▶ **Exercise directions**
Work out how many lines of the material contain the string "computer". Respond with the number only.

▶ **Excerpted records**
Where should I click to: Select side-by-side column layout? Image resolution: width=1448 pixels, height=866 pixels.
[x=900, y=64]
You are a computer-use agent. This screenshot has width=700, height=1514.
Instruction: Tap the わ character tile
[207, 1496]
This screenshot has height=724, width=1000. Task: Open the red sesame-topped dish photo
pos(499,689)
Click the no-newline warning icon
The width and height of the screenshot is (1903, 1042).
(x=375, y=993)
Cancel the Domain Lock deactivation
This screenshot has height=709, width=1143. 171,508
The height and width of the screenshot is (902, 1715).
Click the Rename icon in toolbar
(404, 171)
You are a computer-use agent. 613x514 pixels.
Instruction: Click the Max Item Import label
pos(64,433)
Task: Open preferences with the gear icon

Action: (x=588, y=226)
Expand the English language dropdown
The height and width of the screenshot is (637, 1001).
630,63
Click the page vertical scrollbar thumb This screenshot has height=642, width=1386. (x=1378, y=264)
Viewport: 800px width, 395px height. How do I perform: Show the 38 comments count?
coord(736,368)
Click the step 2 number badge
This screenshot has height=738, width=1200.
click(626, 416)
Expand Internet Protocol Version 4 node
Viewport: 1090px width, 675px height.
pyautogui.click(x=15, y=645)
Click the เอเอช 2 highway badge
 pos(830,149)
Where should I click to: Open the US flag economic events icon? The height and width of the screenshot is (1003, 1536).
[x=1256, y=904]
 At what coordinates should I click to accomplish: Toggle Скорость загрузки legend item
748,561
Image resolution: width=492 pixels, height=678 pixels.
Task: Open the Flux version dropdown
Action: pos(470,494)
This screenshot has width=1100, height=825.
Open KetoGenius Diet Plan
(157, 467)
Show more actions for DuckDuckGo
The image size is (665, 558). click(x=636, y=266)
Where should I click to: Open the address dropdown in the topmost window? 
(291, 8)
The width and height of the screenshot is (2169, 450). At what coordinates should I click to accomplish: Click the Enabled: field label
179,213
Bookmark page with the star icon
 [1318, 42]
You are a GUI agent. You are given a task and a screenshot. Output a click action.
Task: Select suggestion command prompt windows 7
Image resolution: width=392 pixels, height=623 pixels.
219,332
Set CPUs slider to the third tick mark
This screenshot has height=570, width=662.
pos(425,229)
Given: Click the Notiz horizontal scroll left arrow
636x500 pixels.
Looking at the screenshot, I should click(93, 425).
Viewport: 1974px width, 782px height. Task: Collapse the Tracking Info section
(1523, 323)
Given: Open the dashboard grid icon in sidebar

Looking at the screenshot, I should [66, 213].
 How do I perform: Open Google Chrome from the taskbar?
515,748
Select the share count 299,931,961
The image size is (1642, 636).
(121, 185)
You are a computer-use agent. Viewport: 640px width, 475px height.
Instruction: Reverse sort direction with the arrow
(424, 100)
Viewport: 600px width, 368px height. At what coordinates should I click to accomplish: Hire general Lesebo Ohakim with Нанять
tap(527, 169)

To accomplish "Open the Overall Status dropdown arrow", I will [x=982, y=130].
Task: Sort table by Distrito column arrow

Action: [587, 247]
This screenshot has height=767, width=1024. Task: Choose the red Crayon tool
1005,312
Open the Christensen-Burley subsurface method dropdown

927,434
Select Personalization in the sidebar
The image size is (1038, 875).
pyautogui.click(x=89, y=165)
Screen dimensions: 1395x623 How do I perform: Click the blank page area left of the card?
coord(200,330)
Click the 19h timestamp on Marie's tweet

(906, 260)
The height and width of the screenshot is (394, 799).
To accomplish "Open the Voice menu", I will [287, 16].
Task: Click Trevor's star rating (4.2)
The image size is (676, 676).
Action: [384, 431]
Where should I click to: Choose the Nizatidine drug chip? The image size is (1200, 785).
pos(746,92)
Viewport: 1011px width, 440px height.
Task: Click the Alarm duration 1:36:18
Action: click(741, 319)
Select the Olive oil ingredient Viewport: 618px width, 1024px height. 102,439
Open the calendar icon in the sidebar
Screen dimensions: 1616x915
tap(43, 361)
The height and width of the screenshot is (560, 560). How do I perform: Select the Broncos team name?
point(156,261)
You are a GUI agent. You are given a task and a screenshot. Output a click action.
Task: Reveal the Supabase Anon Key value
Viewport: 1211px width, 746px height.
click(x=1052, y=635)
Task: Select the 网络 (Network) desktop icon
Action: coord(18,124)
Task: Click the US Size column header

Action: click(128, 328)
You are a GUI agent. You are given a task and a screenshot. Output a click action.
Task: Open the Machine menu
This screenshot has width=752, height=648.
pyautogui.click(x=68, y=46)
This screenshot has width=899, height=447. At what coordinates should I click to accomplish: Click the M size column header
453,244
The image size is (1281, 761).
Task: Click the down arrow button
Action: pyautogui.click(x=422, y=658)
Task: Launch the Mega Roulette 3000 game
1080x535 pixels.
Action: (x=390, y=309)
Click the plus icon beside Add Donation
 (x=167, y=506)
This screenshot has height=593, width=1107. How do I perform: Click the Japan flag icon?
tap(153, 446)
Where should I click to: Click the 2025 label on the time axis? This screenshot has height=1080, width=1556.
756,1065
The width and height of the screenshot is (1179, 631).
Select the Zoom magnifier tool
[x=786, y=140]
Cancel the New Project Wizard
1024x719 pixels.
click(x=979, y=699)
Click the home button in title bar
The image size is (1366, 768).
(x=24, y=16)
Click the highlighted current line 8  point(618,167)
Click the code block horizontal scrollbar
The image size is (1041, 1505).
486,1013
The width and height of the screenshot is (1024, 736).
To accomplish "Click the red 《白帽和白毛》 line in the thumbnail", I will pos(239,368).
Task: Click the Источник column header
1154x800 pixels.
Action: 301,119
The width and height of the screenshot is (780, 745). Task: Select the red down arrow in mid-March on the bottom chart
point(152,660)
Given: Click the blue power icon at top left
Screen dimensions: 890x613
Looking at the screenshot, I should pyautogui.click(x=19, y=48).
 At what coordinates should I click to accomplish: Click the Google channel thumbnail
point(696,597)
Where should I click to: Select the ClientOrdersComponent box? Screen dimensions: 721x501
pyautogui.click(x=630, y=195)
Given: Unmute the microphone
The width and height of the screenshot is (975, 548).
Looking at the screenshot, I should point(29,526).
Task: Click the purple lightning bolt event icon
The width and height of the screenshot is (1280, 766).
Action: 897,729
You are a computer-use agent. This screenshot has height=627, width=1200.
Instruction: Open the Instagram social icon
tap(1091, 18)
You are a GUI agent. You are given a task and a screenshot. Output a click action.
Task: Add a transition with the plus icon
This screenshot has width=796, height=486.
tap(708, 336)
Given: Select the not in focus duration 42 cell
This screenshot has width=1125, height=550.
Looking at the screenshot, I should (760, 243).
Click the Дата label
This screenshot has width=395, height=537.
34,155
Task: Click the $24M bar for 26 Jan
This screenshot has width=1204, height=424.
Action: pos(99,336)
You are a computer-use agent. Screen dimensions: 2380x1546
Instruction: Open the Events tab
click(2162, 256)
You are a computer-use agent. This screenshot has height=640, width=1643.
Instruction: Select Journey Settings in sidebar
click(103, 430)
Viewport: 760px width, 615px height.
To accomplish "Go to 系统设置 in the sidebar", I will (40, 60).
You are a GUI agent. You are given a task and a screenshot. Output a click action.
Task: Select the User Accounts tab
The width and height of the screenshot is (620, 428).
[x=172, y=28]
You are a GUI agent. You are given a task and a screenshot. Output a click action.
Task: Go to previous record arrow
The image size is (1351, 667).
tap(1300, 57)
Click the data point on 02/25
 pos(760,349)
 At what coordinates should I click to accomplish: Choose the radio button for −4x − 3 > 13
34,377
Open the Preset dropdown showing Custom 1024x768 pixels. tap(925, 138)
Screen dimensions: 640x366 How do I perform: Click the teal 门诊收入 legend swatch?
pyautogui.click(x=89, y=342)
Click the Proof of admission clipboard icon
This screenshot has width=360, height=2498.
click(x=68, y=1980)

▶ **Your solution**
6